Datacamp workspace link: https://app.datacamp.com/workspace/w/eff75a70-a5ba-4da7-aee2-6aebecf5f9ab#data-analyst-associate-practical-exam-submission
Certificate: https://www.datacamp.com/certificate/DAA0016893970215
Describe the validation tasks you performed and what you found. Have you made any changes to the data to enable further analysis? Remember to describe what you did for every column in the data.
Write your description here
The original data is 98 rows and 8 columns. The first thing I did was to get the info. I found that the "Claim Amount" column's dtype which is a object does not match with the dataset criteria. I first coverted the claim amount columns from string to integer by removing "R$" & "," then changing the data type to numeric. Second, I found that 78 rows 'Cause' value was missing, I replaced the NaN rows with ‘unknown’ value. There were no missing values values of the data set.
There are 98 unique Claim ID, as expected The "Time to Close" column is numeric as expected but cannot confirm why there was a value with -57 day so keep the data unchange "Amount Paid" was numeric as expected There were 4 Location of claim, as expected "Individuals on Claim" is numeric as expected There are 2 Linked Cases options - True/False, as expected.

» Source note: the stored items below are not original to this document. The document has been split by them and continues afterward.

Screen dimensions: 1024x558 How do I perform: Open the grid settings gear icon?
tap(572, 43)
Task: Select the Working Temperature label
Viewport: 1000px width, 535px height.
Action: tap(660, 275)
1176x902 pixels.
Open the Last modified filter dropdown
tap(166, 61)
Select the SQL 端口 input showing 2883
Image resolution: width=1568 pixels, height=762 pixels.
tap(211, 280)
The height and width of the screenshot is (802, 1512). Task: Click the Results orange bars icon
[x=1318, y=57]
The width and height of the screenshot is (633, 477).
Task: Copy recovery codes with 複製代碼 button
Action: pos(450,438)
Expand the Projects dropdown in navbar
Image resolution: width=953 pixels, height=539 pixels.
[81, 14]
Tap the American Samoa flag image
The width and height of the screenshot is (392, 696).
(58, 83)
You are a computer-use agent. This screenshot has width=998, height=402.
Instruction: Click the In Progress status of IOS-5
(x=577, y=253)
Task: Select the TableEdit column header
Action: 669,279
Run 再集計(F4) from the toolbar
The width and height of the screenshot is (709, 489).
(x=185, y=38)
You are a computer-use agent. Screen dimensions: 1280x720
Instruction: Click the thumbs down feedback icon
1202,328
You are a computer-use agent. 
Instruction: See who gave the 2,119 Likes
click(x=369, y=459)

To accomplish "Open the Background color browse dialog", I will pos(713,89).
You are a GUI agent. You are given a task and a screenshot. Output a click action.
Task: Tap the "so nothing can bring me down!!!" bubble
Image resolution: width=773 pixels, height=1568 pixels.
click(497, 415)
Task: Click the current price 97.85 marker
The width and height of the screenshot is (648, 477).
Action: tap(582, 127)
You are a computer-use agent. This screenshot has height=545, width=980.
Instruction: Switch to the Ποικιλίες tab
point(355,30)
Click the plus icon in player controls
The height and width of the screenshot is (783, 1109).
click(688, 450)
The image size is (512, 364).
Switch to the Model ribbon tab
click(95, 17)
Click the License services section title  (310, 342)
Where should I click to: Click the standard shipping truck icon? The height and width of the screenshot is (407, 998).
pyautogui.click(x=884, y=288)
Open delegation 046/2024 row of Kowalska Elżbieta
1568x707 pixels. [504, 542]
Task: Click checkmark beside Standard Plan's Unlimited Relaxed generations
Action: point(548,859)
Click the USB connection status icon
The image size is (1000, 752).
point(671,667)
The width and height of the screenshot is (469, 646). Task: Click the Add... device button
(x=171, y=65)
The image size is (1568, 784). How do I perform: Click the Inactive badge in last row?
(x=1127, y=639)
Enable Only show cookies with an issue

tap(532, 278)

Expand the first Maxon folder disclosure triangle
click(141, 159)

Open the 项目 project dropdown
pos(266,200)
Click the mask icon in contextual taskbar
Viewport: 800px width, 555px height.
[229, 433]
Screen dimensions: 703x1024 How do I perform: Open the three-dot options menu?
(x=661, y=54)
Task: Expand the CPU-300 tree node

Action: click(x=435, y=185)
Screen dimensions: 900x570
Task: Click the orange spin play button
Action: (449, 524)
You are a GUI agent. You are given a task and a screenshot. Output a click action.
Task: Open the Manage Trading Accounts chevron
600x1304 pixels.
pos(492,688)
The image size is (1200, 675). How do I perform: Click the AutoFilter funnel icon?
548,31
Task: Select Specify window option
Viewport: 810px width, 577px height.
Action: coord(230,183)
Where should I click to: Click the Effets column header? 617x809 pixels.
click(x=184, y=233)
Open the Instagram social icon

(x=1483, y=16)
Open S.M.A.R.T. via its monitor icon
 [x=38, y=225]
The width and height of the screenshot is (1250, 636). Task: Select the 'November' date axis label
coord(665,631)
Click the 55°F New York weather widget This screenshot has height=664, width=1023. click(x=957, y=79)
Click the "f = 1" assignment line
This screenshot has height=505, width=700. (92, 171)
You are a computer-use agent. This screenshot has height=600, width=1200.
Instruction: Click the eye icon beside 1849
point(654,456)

Describe what you found in the analysis and how the visualizations answer the customer questions in the project brief. In your description you should:
Include at least two different data visualizations to demonstrate the characteristics of single variables Include at least one data visualization to demonstrate the relationship between two or more variables Describe how your analysis has answered the business questions in the project brief Write your description here
There are four claim loccation included in this data. The highest claim location is SAO LUIS, with RECIFE being second. Third is FORTALEZA and the fourth is NATAL.
The new head of the legal department wants to see if there are differences in the time it takes to close claims across the locations. We should look at how the time to close claims is distributed. According to Time to close claims, we can see that most places have had less than 1500 Days. There are some outliers that get more than 3000 to 3500 Day to close claim but this is very uncommon.
Finally we want to combine the two pieces of information to see how the location impacts the day of time to close claims. We need to look at the two variables together to see if this is realistic.
We could see the visualization of the data on previous graph. To show the impact, we can look at the range of time to close claim by location and we marked the white circle point to indicate the average of time to close claims for each location. SAO LUIS include the highest time to close claims and the interquartile range is also the higher than other 3 location. SAO LUIS and RECIFE average time are slightly below the median line but FORTALEZA and NATAL average time are above the median and fall into the upper quartile. Although FORTALEZA and NATAL have relative short range of interquartile but the they included some outliner claims which take longer time to close claims brings the average up.
Based on all of the above, we would recommend that the team further investigate SAO LUIS Claims case as it has diversity clase claims time and 1 case below is zero. Further analysis should be done to understand aby other factor to improve the performance if location really does impact the time to close claims. The team should also consider including other factor for analysis. So that we can further analyze other potential variable such as Claim Amount, Individuals on Claim , and Cause may impacts over time.